"Our role in the collaboration was to apply a technique that we developed a couple years ago for predicting variants where the sequencer failed to make a prediction," said Eskin, who holds a joint appointment in the department of human genetics at the David Geffen School of Medicine at UCLA. "Our technique, called imputation, uses the complete data to try to fill in some of these entries. The method, called EMINIM, was specifically designed for mouse data. Our contribution was to apply this technique to the data, which led to an increase in the number of variants identified."
With the full set of genetic information, researchers can now accurately predict the phylogeny similar in concept to the family tree of how the various mouse strains are related.
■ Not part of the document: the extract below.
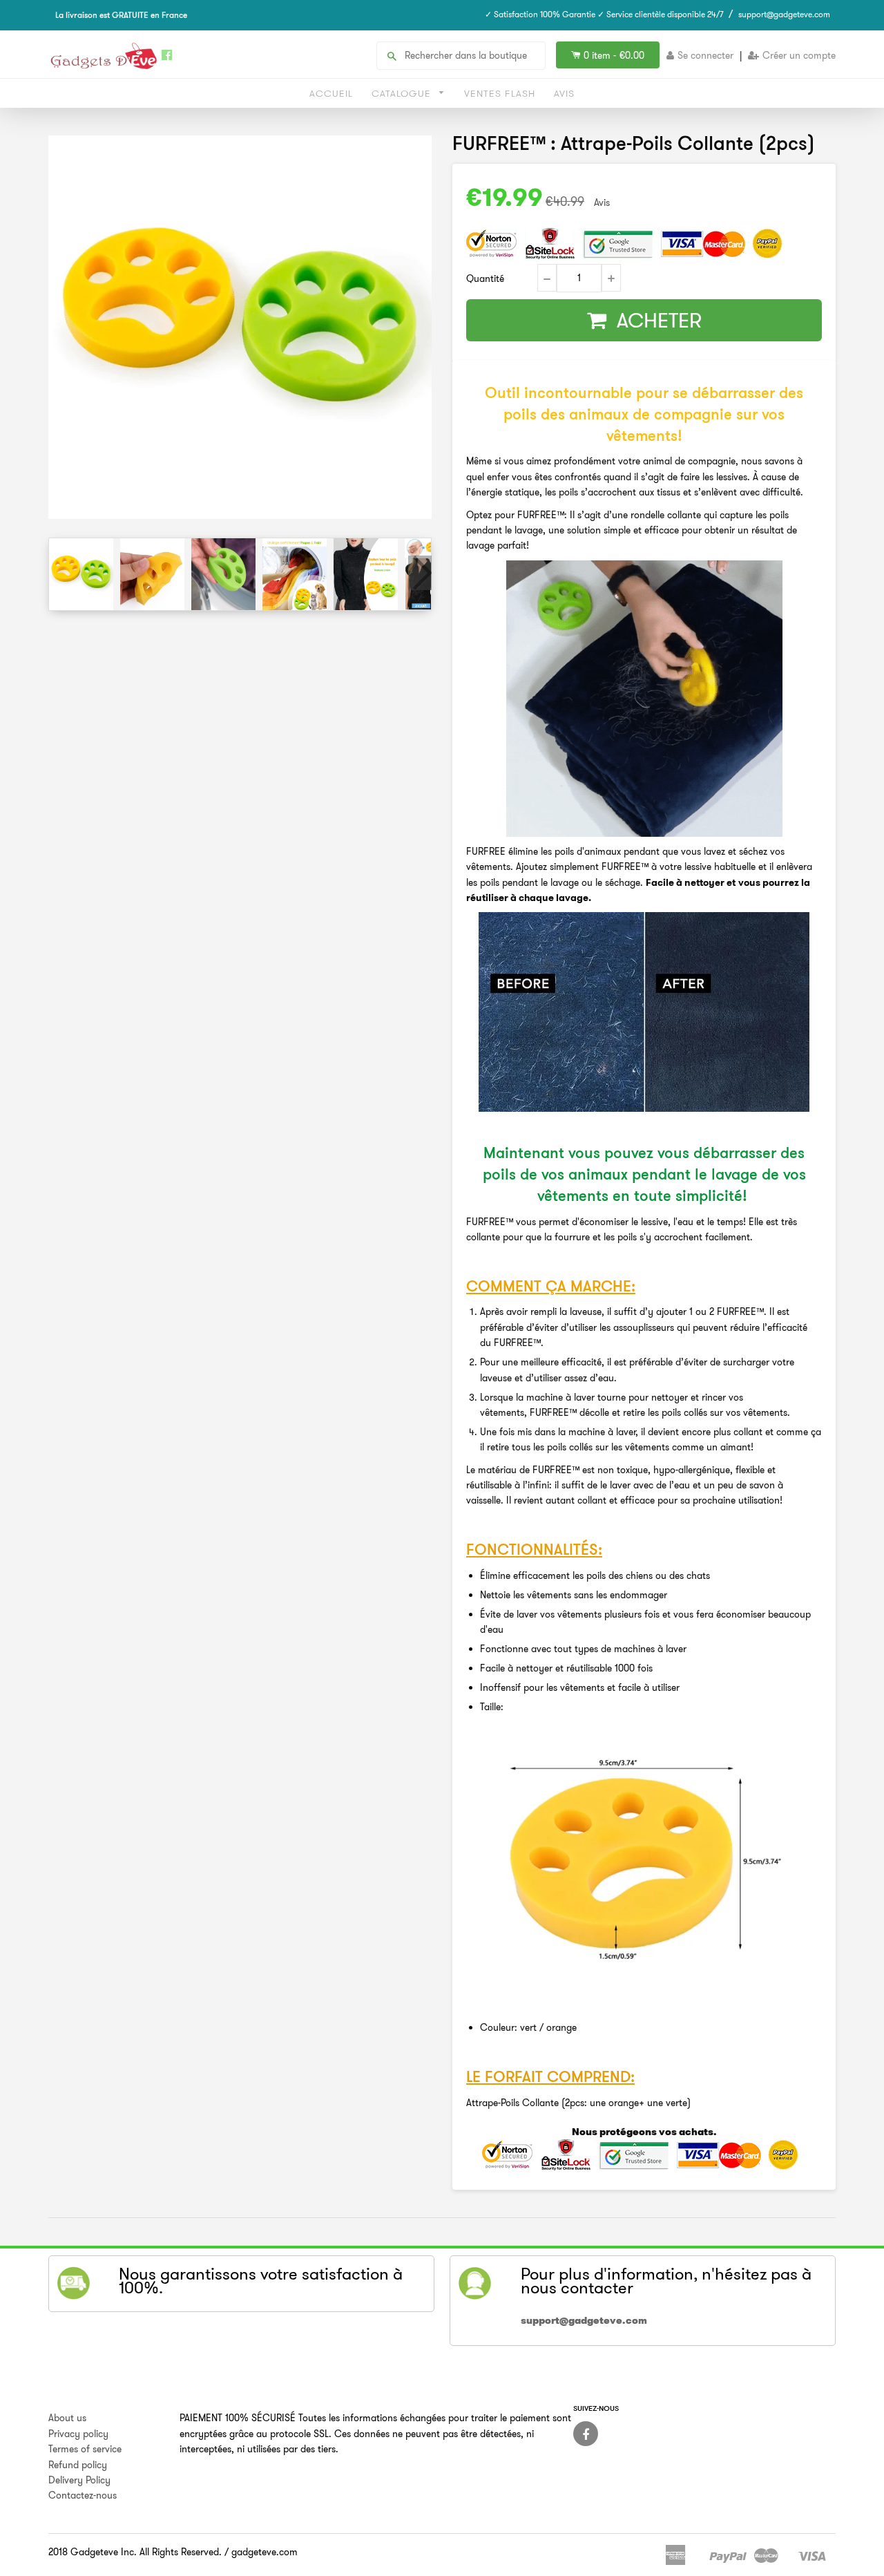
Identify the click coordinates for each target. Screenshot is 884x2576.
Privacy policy (78, 2433)
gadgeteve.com (264, 2552)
The new study confirms that mice have a complex evolutionary history.
In addition, the study has some applications for the new genetic map, which were impossible before the development of this resource. One application involves identifying "allele specific expression." This expression describes the activity level of a gene. Each individual has two chromosomes, one from the mother and one from the father. For this reason, there are two copies of each gene.
Previous methods that would measure expression levels or activity levels of genes would measure the combined activity level of both copies of the genes. The genetic map generated by this study now allows researchers to measure the activity level of each copy individually.
"What the study confirms," Eskin said, "is that for many genes, these expression levels differ quite dramatically. This type of analysis was very difficult to perform before such a study."